A cost is reasonable if, in its nature and amount, it does not exceed that which would be incurred by a prudent person under the circumstances prevailing at the time the decision was made to incur the cost. The question of reasonableness is particularly important when the non-Federal entity is predominantly federally-funded. In determining reasonableness of a given cost, consideration must be given to:

  • Whether the cost is of a type generally recognized as ordinary and necessary for the operation of the nonFederal entity or the proper and efficient performance of the Federal award.
  • The restraints or requirements imposed by such factors as: sound business practices; arm’s-length bargaining; Federal, state and other laws and regulations; and terms and conditions of the Federal award.
  • Market prices for comparable goods or services for the geographic area.
  • Whether the individuals concerned acted with prudence in the circumstances considering their responsibilities to the non-Federal entity, its employees, where applicable its students or membership, the public at large, and the Federal government.
  • Whether the non-Federal entity significantly deviates from its established practices and policies regarding the incurrence of costs, which may unjustifiably increase the Federal award’s cost.

Allocable Costs

Allocation means the process of assigning a cost, or a group of costs, to one or more cost objectives in reasonable proportion to the benefit provided, or another equitable basis. The process may entail assigning costs directly to a final objective or through one or more intermediate objectives.

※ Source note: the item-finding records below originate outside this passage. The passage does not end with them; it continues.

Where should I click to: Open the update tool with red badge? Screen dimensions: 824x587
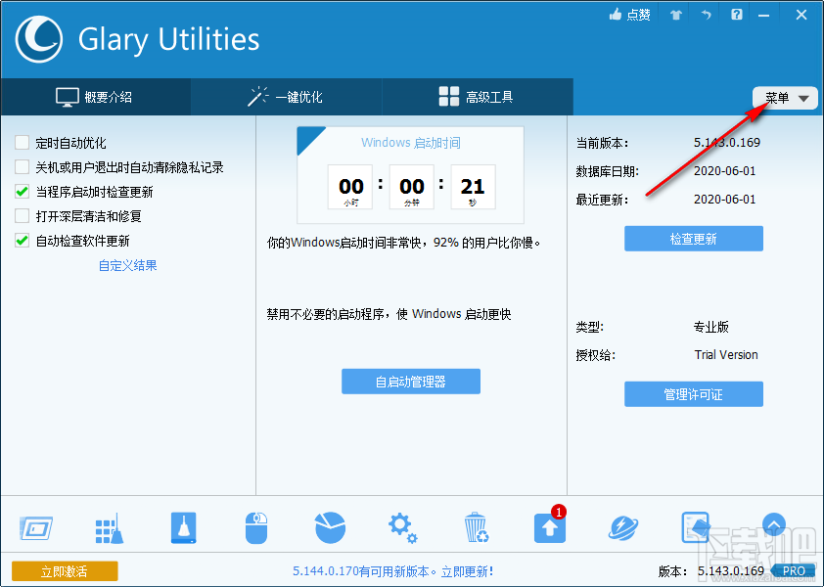click(549, 526)
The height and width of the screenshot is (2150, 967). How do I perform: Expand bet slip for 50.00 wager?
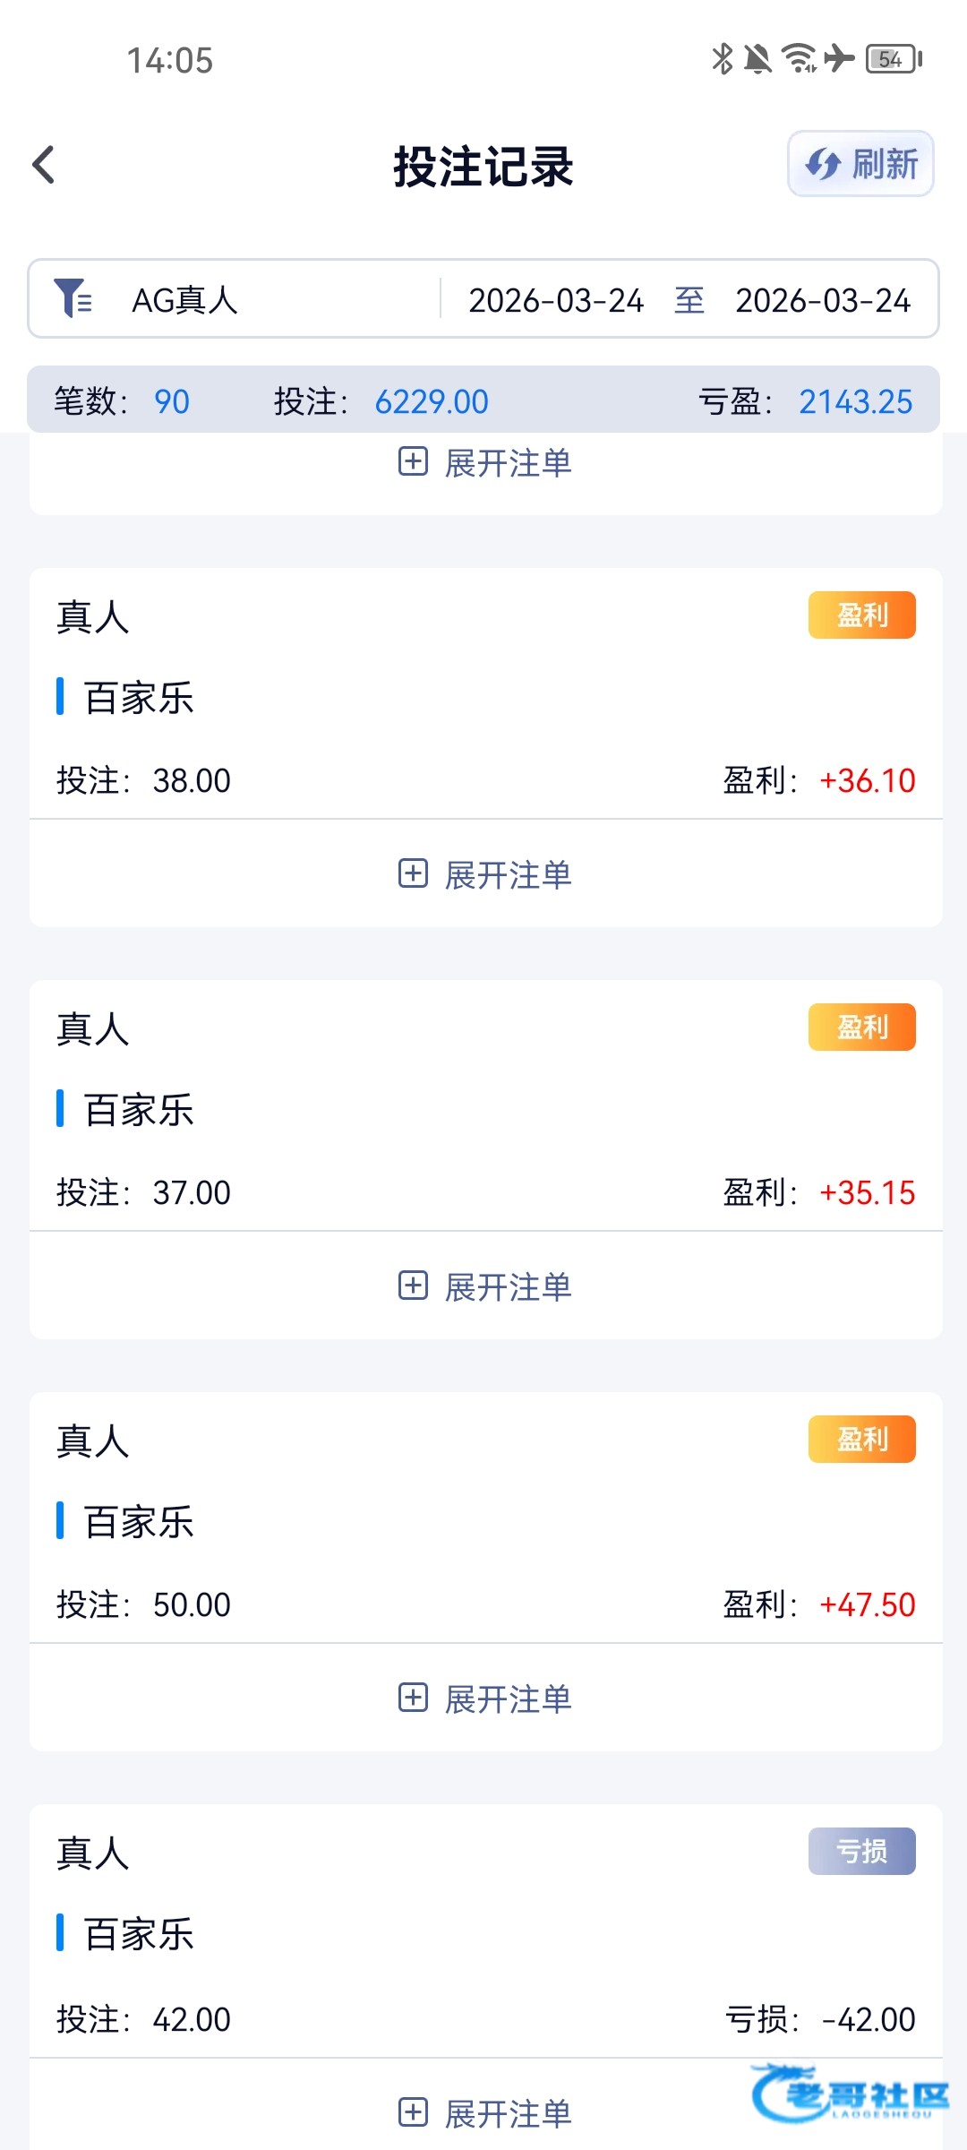pos(484,1699)
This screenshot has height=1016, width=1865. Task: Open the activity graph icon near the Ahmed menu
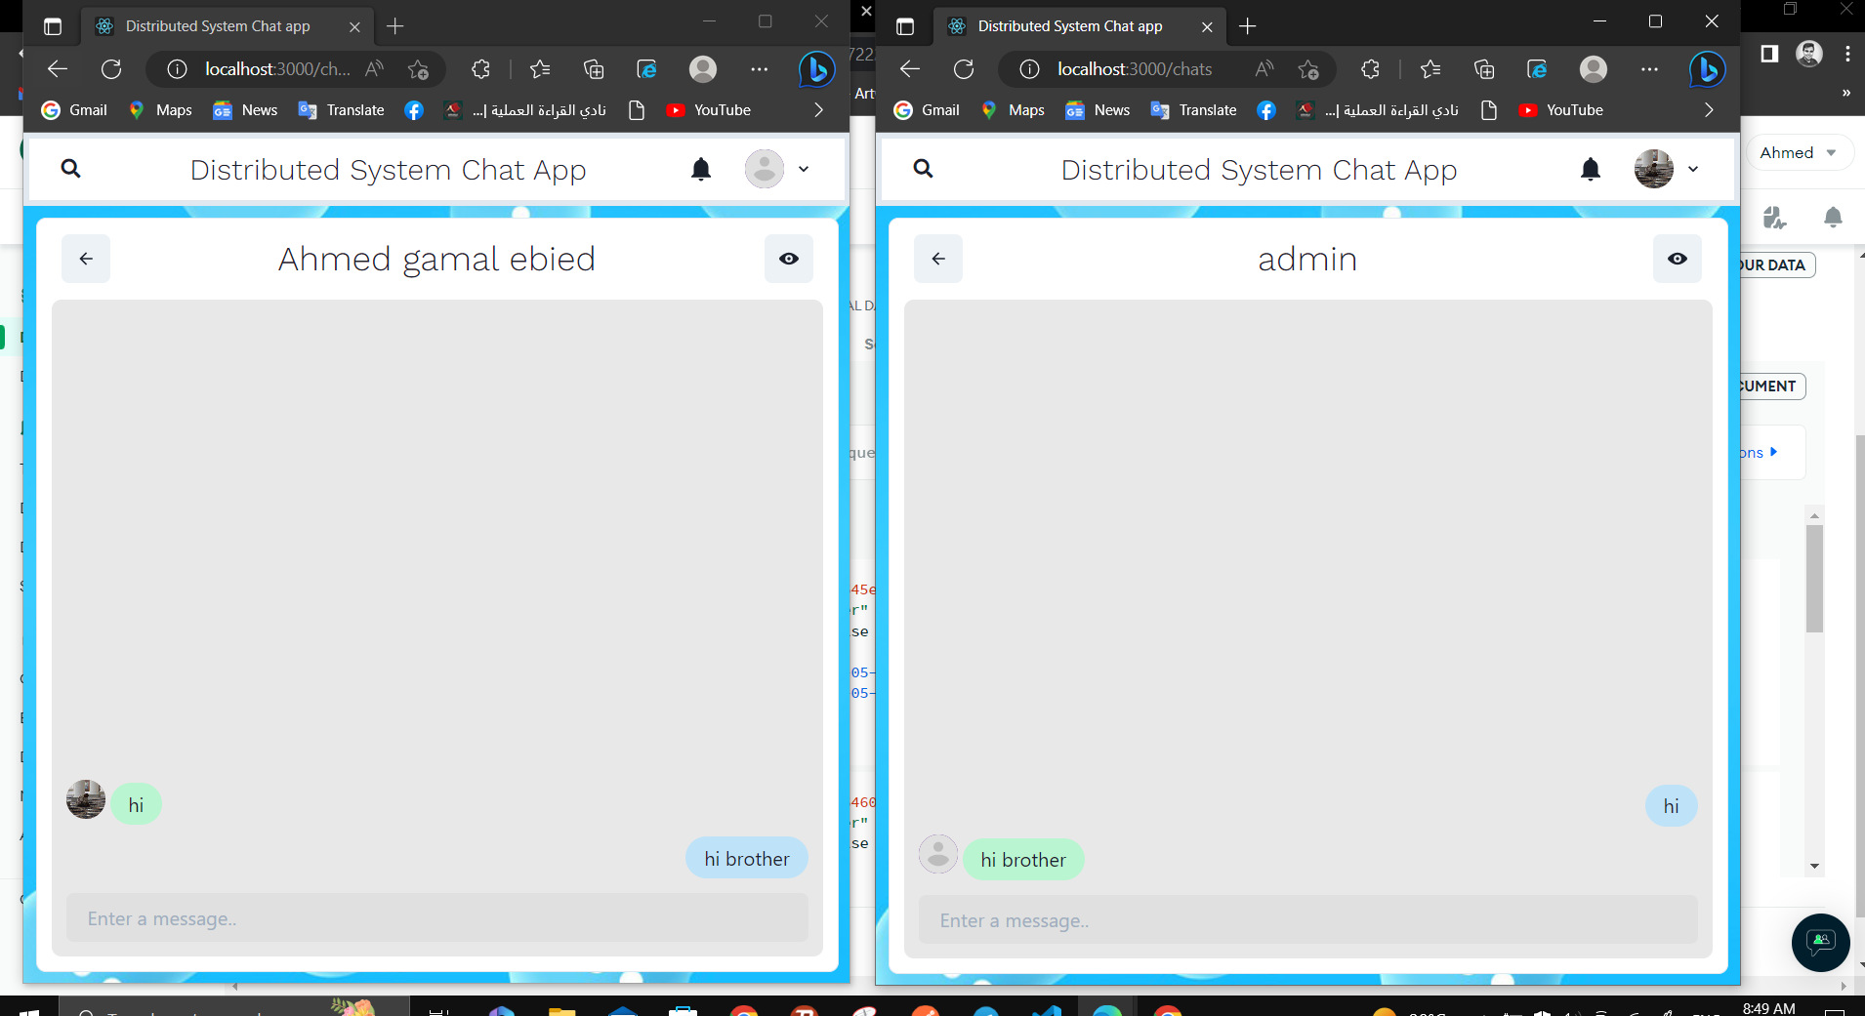coord(1775,219)
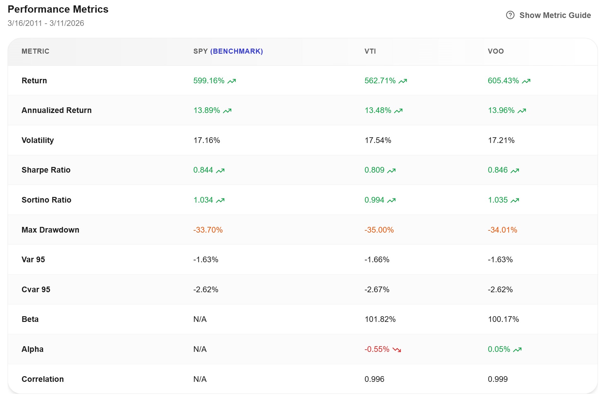This screenshot has height=397, width=603.
Task: Click the red downward arrow beside VTI Alpha
Action: pyautogui.click(x=397, y=350)
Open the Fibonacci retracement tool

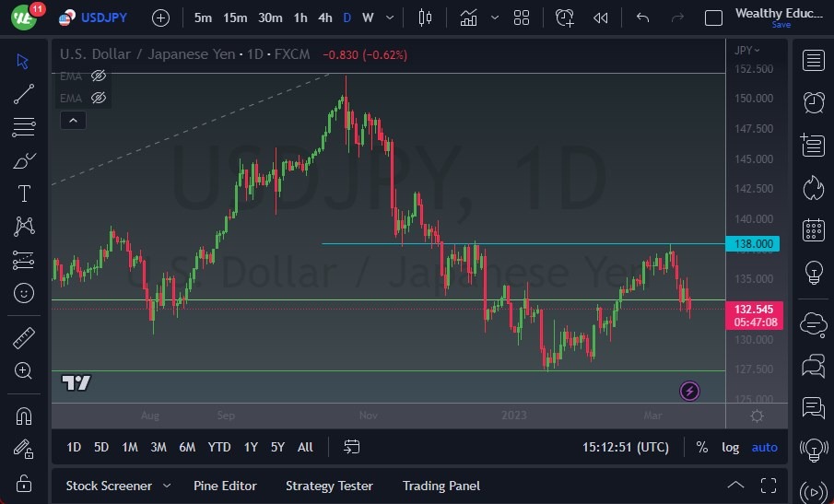24,127
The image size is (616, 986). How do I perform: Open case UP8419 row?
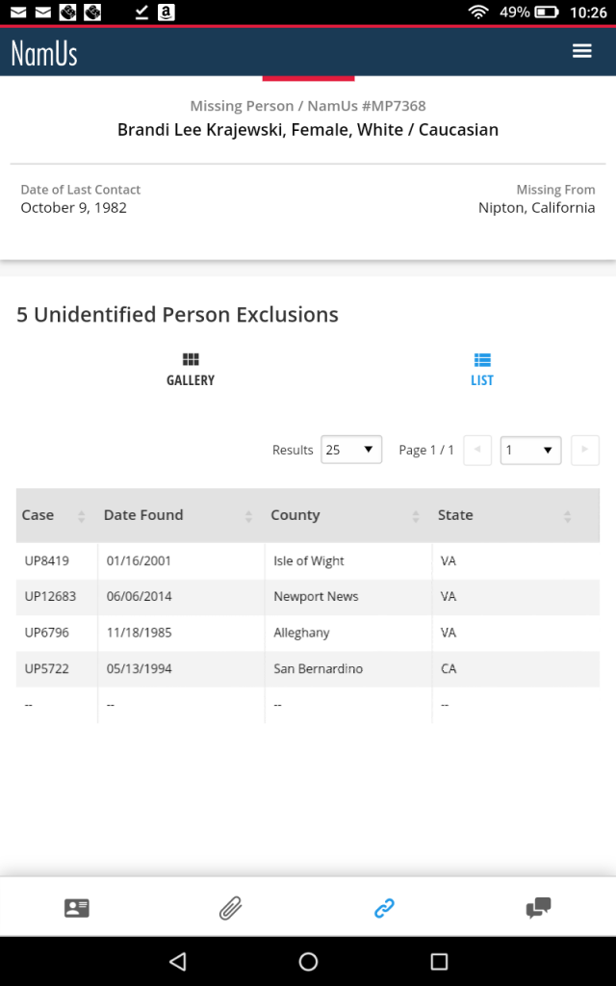(x=47, y=560)
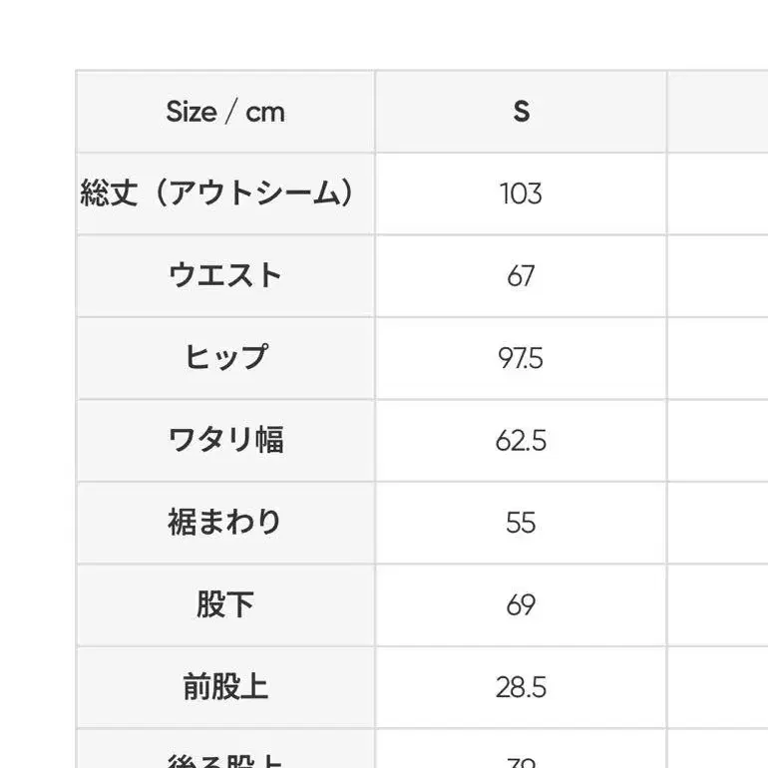Select the front rise value 28.5

pos(521,686)
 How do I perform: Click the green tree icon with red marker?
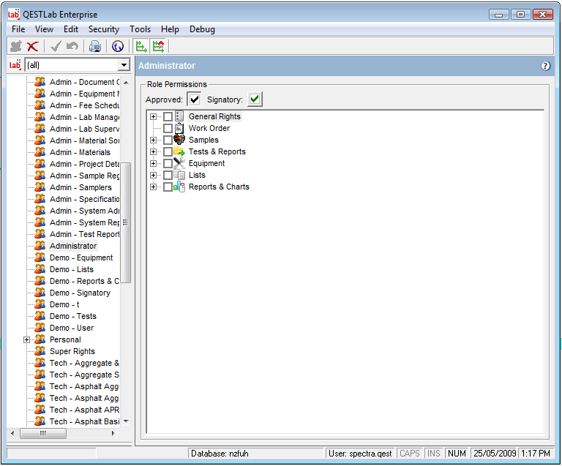[x=158, y=47]
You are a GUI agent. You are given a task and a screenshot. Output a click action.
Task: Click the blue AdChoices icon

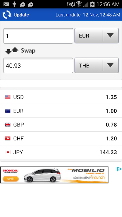(x=119, y=169)
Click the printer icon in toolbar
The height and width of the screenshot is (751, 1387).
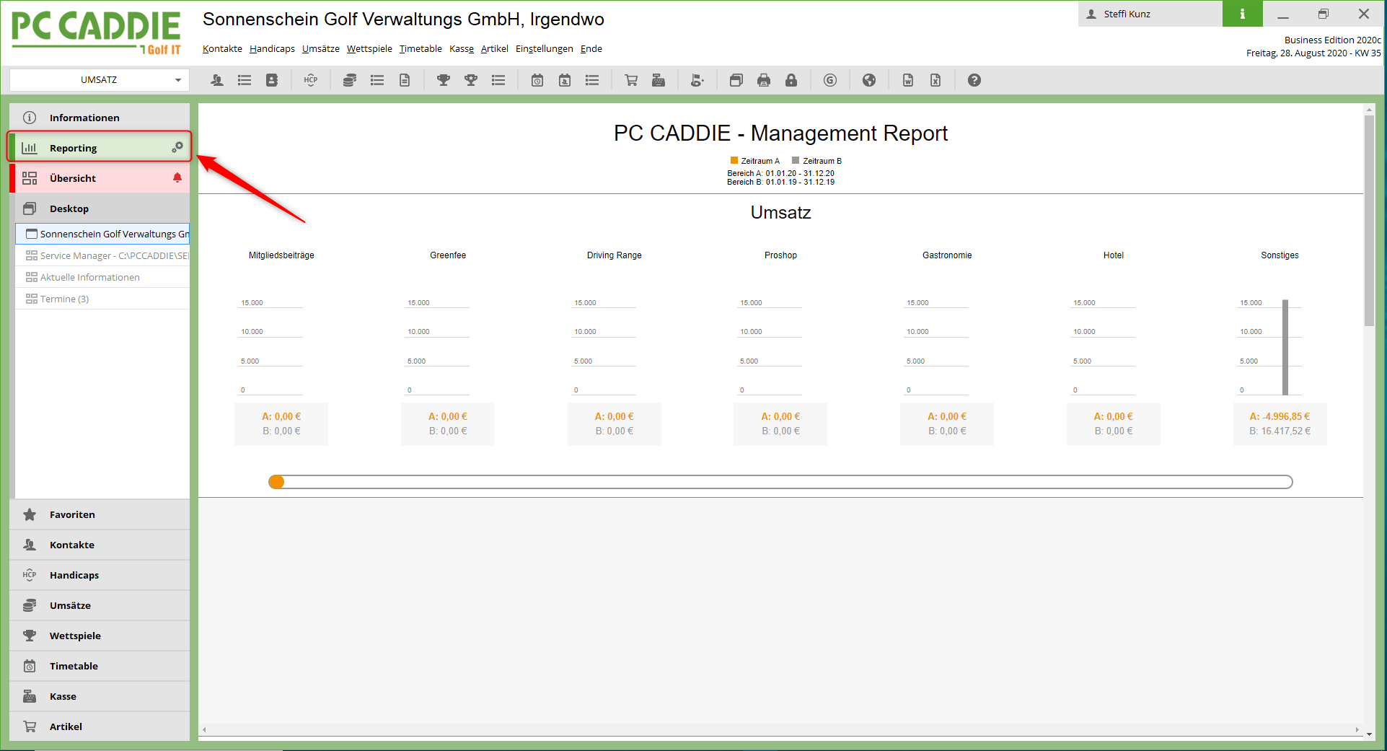pos(764,80)
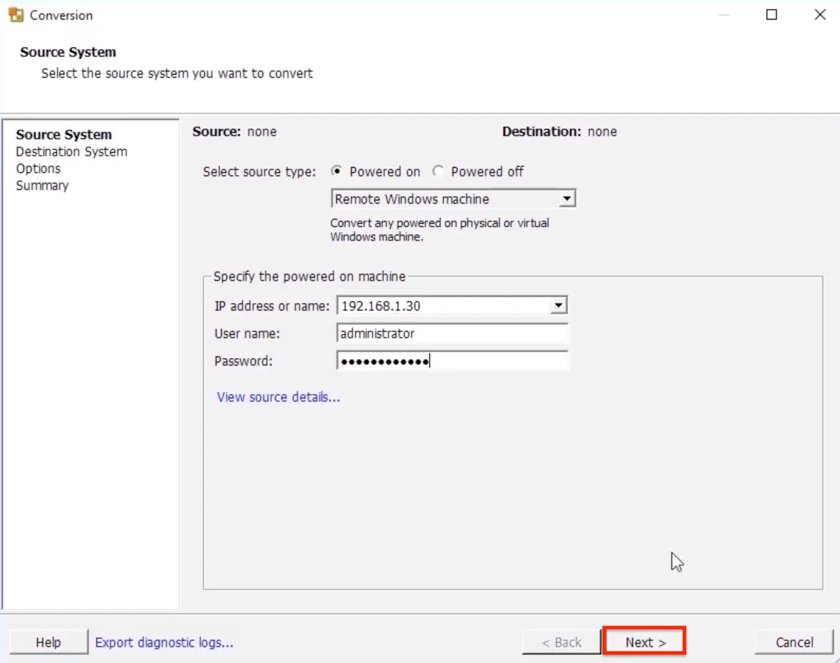Screen dimensions: 840x663
Task: Open the Summary step in sidebar
Action: tap(42, 185)
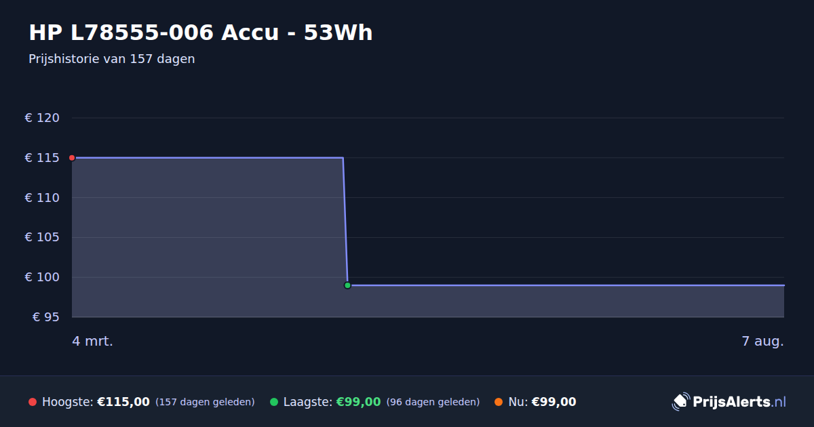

  • A cost is allocable to a particular Federal award or other cost objective if the goods or services involved are chargeable or assignable to that Federal award or cost objective in accordance with relative benefits received. This standard is met if the cost:
    • Is incurred specifically for the Federal award;
    • Benefits both the Federal award and other work at the College and can be distributed in proportions that may be approximated using reasonable methods; and
    • Is necessary to the overall operation of the College and is assignable in part to the Federal award in accordance with these cost principles.
  • All activities which benefit from the College’s indirect (F&A) cost, including unallowable activities and donated services by the College or third parties, will receive an appropriate allocation of indirect costs.
  • Any cost allocable to a particular Federal award under the principles provided for here may not be charged to other Federal awards to overcome fund deficiencies, to avoid restrictions imposed by Federal statutes, regulations, or terms and conditions of the Federal awards, or for other reasons. However, this prohibition would not preclude the College from shifting costs that are allowable under two or more Federal awards in accordance with existing Federal statutes, regulations, or the terms and conditions of the Federal awards.
  • Direct cost allocation principles. If a cost benefits two or more projects or activities in proportions that can be determined without undue effort or cost, the cost should be allocated to the projects based on the proportional benefit. If a cost benefits two or more projects or activities in proportions that cannot be determined because of the interrelationship of the work involved, then the costs may be allocated or transferred to benefitted projects on any reasonable documented basis.
  • Where the purchase of equipment or other capital asset is specifically authorized under a Federal award, the costs are assignable to the Federal award regardless of the use that may be made of the equipment or other capital asset involved when no longer needed for the original purpose.